**Your task**: Check each line below for the word "Given". How many have it? Answer with the number only.

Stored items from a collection
_ _ _ _

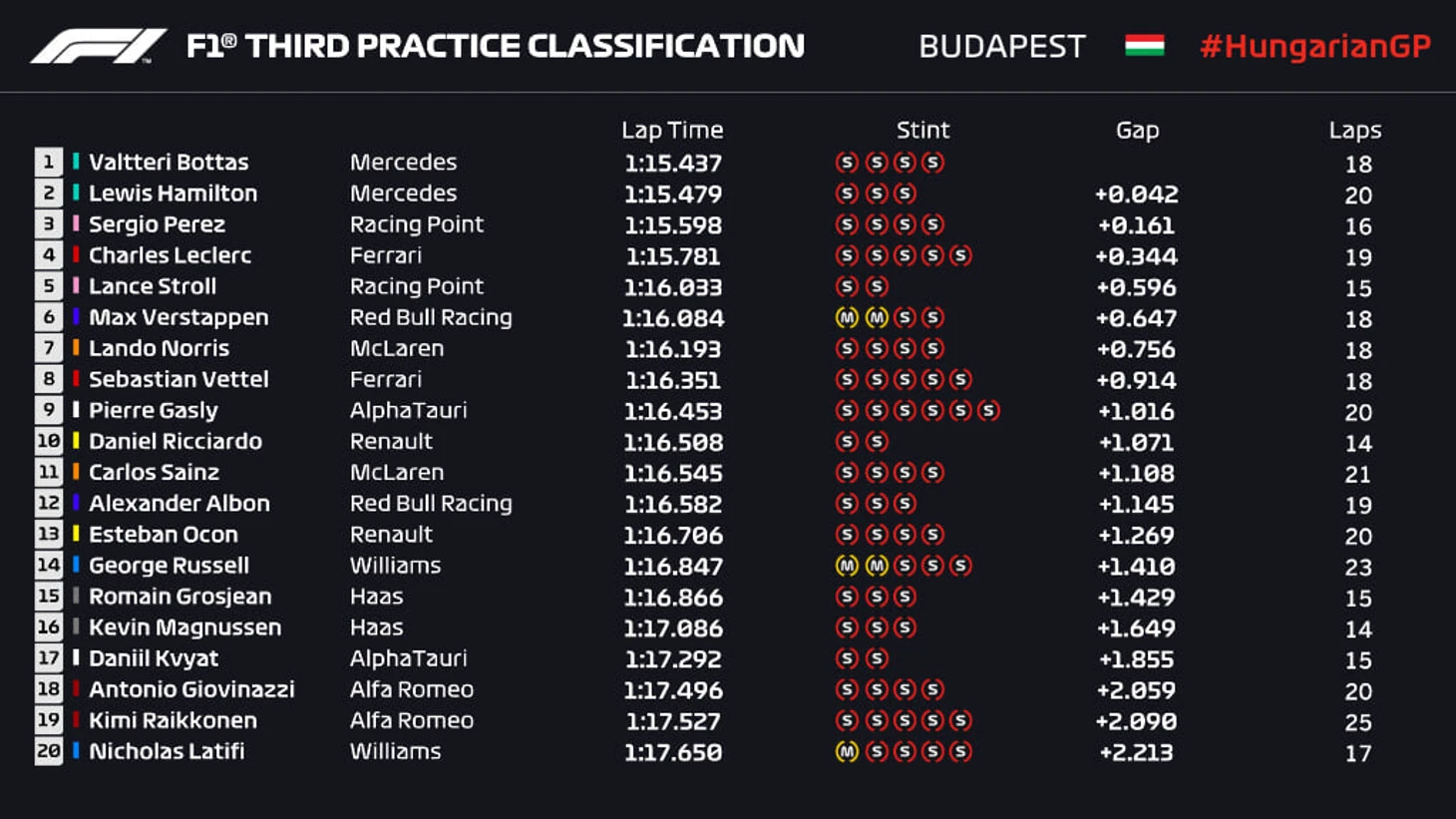Viewport: 1456px width, 819px height.
Task: Click Kimi Raikkonen's lap count 25
Action: [x=1357, y=722]
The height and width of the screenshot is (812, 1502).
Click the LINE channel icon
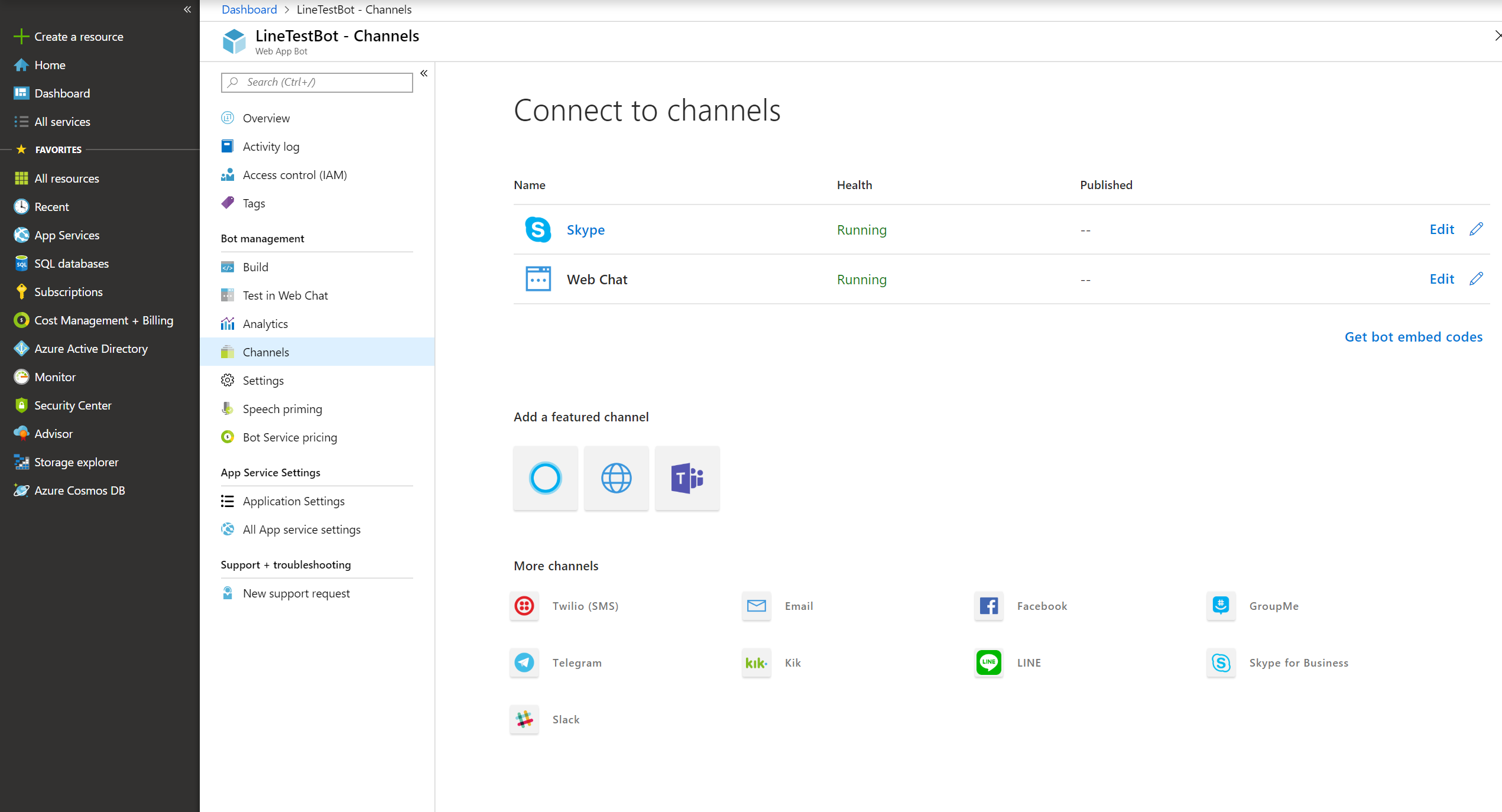988,662
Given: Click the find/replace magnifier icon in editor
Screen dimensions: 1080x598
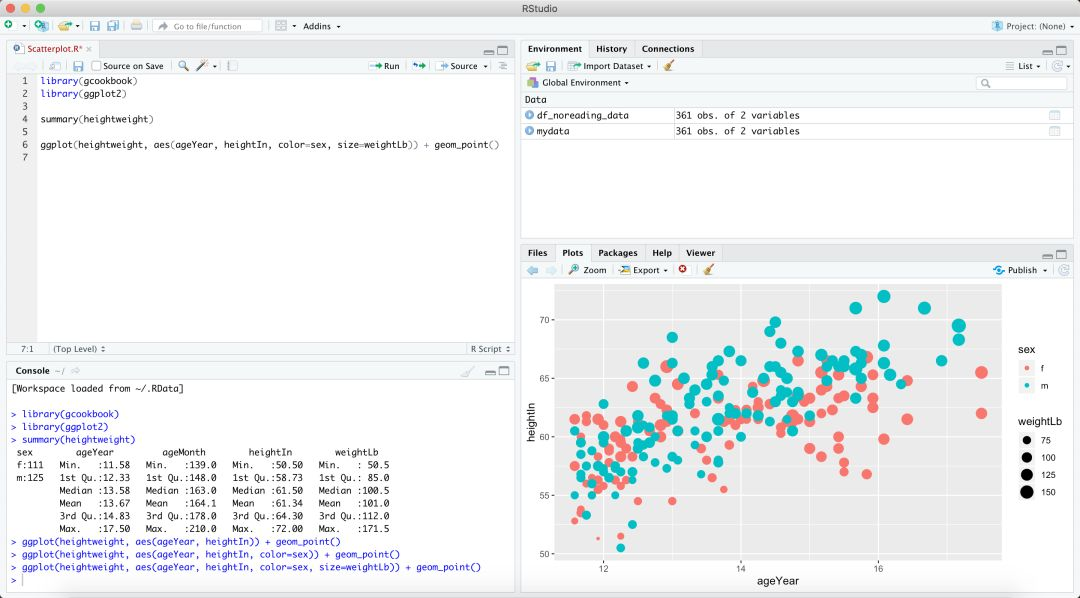Looking at the screenshot, I should (183, 66).
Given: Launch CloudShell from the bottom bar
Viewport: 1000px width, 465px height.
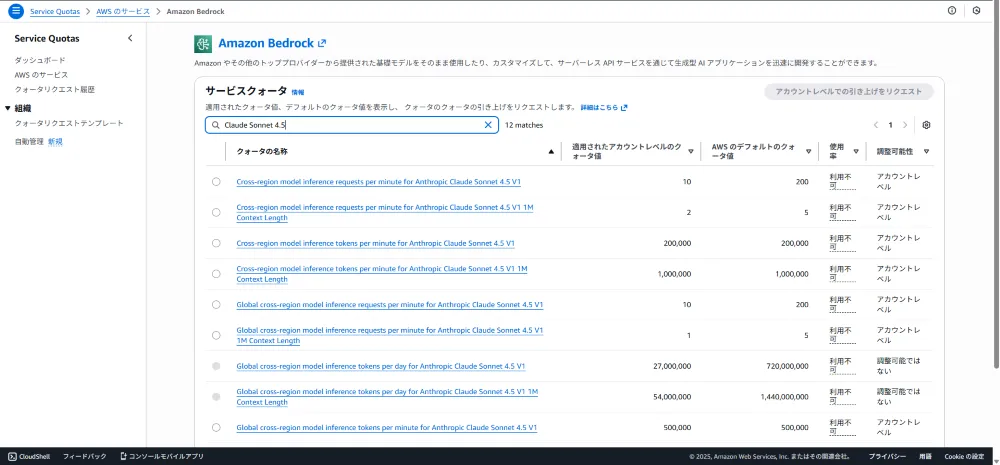Looking at the screenshot, I should tap(32, 456).
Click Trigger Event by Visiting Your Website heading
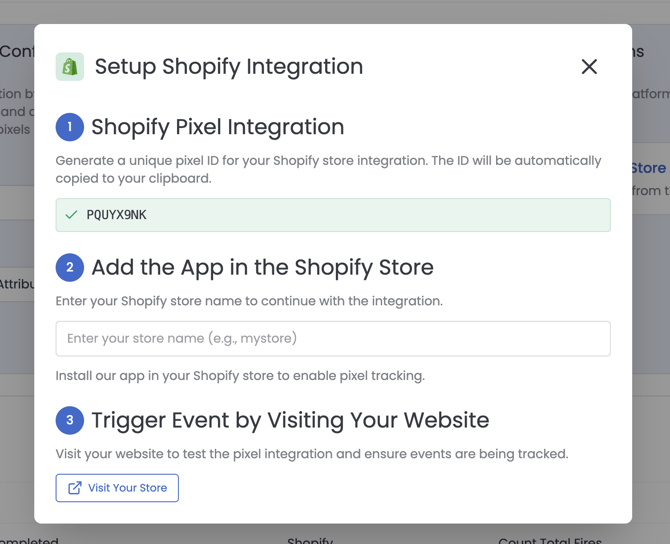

_ _ _ _

**Response for this exercise**: 2